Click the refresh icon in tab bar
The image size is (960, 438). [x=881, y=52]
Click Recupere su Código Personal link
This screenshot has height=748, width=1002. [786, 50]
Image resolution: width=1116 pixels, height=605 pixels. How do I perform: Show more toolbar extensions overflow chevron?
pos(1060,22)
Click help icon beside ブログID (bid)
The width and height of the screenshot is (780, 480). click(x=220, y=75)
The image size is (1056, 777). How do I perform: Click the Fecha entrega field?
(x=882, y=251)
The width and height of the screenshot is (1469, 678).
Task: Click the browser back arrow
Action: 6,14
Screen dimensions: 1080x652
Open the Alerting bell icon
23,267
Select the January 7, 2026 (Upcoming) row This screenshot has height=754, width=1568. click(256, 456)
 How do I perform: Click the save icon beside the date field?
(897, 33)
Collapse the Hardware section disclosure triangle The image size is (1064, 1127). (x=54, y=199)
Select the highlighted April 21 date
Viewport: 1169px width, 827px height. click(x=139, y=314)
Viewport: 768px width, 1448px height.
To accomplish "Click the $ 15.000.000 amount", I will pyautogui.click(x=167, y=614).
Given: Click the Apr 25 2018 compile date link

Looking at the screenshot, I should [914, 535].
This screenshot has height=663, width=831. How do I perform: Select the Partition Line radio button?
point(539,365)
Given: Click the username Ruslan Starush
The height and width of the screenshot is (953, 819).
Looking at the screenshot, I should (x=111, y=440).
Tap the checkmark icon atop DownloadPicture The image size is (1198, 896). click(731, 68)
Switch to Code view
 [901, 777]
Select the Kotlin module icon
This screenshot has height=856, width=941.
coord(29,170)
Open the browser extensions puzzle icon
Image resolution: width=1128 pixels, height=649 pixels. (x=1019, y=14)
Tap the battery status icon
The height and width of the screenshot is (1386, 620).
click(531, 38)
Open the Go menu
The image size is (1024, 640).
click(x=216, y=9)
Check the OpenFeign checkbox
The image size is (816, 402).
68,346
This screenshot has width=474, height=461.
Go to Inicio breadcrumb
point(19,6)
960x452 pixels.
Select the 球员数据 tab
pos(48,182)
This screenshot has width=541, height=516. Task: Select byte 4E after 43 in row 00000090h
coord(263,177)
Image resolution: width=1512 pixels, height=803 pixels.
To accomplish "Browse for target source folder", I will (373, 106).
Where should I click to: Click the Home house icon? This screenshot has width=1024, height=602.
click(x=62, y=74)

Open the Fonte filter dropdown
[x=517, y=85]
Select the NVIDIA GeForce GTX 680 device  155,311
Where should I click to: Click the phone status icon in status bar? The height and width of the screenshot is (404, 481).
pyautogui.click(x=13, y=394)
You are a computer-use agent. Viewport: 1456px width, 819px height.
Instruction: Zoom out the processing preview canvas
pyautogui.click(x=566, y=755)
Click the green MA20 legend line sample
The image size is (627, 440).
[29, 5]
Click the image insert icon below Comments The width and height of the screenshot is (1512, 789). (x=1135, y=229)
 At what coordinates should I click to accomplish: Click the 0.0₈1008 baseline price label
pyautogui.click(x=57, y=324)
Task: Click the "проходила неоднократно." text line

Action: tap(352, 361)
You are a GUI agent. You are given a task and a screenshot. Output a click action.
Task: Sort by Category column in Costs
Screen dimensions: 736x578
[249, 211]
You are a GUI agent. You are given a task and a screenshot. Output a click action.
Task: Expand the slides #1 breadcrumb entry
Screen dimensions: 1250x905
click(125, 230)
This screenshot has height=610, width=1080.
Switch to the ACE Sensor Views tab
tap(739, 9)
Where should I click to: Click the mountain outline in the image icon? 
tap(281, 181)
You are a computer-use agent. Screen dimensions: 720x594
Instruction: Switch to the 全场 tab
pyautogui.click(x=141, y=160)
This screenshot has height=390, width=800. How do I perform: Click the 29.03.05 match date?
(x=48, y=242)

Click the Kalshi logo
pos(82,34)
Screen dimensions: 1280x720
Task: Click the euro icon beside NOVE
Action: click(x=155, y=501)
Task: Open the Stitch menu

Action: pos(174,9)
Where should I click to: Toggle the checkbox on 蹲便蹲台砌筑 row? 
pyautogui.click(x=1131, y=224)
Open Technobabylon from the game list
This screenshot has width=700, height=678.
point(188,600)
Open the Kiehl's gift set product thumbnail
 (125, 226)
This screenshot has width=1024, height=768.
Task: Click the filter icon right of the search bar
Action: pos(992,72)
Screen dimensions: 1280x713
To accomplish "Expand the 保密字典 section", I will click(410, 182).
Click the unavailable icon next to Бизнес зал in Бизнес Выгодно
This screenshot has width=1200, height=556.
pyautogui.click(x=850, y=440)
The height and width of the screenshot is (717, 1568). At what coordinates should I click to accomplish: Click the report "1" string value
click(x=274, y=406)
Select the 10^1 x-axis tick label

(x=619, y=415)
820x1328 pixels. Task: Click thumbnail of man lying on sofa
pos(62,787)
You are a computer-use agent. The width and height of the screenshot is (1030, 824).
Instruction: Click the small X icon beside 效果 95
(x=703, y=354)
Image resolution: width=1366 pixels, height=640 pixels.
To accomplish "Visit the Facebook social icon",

• **WHAT THIS TASK INVOLVES**: In the lines above, find the word "will" and copy every line it occurs in.

• **ANSWER**:
To accomplish "Click the $ 15.000.000 amount", I will pyautogui.click(x=167, y=614).
To accomplish "Browse for target source folder", I will (373, 106).
To accomplish "Expand the 保密字典 section", I will click(410, 182).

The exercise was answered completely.